Transcribe the Sydney Declaration post verbatim, from "But there is" up to and including "HIV infected people.".

Reading passage:
= = = =

Sunday, July 22, 2007

Sydney Declaration


The Sydney Declaration is not a declaration that we love the city. Although we do. The Sydney declaration is a wake-up call to people involved in funding, preventing and treating HIV/AIDS. A reminder that without research, we are all whistling in the dark.

Yet not one East African country has allocated the recommended 15 percent of their 2007/8 budgets to their health sectors, which includes HIV programmes. This is despite the 2005 Group of Eight (G8) most industrialised countries conference urging all governments to commit a minimum of 15 percent of their national budgets to health.

But there is progress. Uganda, Kenya and Tanzania substantially increased their spending on health, giving it at least 10 percent of their current budgets.

Now the Sydney Declaration is here at the International AIDS Society meeting. It urges all countries and donors to spend at least 10 percent of the resources allocated to HIV programmes on research.

With hardly enough resources for health in most of the developing world, this may sound like a far cry from reality. Most of these governments spend at least half of their limited HIV resources on buying drugs for HIV infected people.

But limited research is a problem when it comes to reacting to drug resistance and sustainable access to drugs.

The 4th IAS Conference on HIV Pathogenesis, Treatment and Prevention in Sydney has called for increased research to inform and strengthen the global response to HIV.

“Good research drives good policy,” says the declaration, signed by over 2000 delegates from around the world.

= = = =

Provided data:
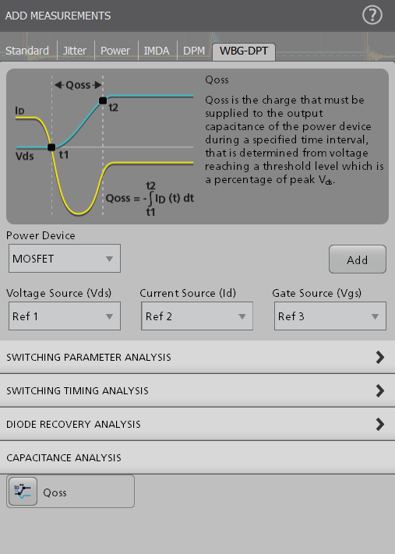Expand Switching Parameter Analysis section
The image size is (395, 554).
point(198,357)
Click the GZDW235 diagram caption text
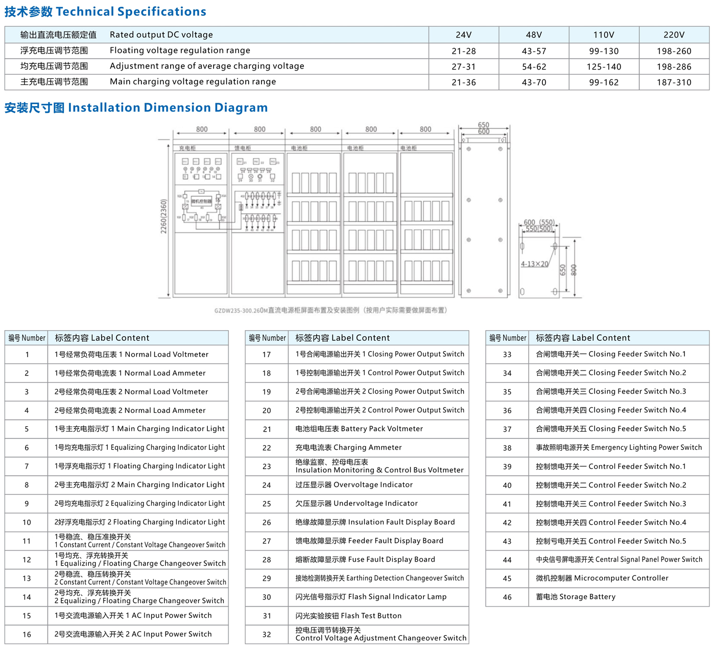 (330, 310)
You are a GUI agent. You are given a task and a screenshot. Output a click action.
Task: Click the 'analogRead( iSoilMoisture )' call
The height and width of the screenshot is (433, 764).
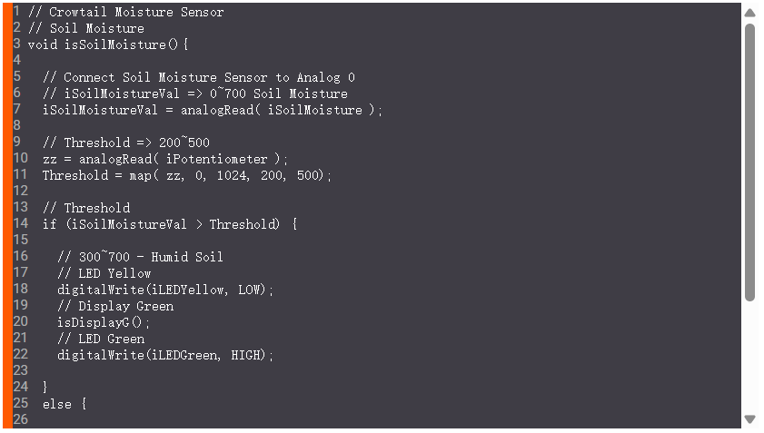click(282, 110)
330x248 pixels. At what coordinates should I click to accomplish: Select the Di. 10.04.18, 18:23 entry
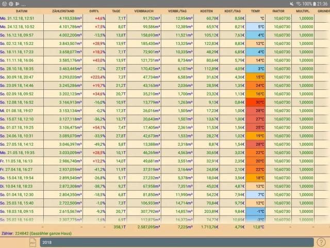(x=21, y=185)
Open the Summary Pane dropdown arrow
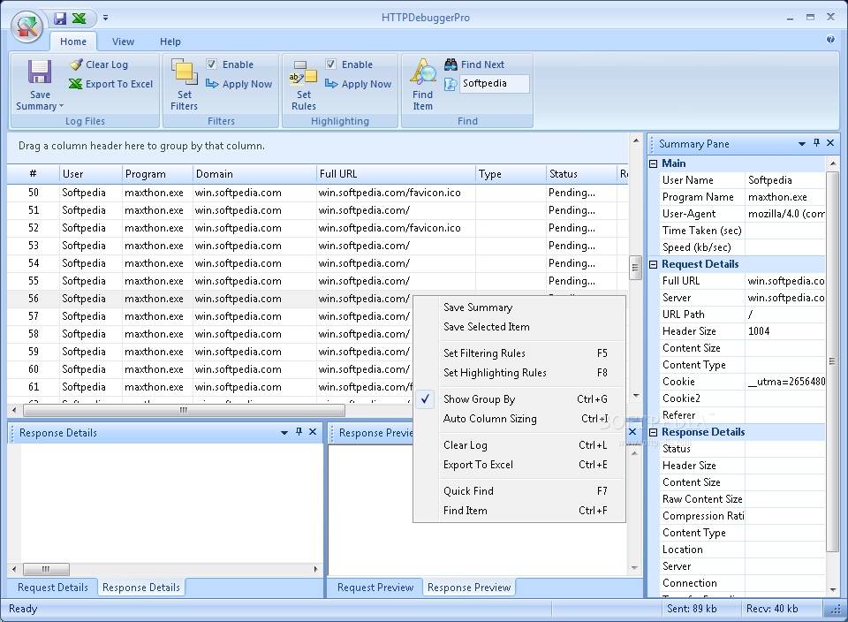 pos(802,144)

= = = =

Solution:
But there is progress. Uganda, Kenya and Tanzania substantially increased their spending on health, giving it at least 10 percent of their current budgets.

Now the Sydney Declaration is here at the International AIDS Society meeting. It urges all countries and donors to spend at least 10 percent of the resources allocated to HIV programmes on research.

With hardly enough resources for health in most of the developing world, this may sound like a far cry from reality. Most of these governments spend at least half of their limited HIV resources on buying drugs for HIV infected people.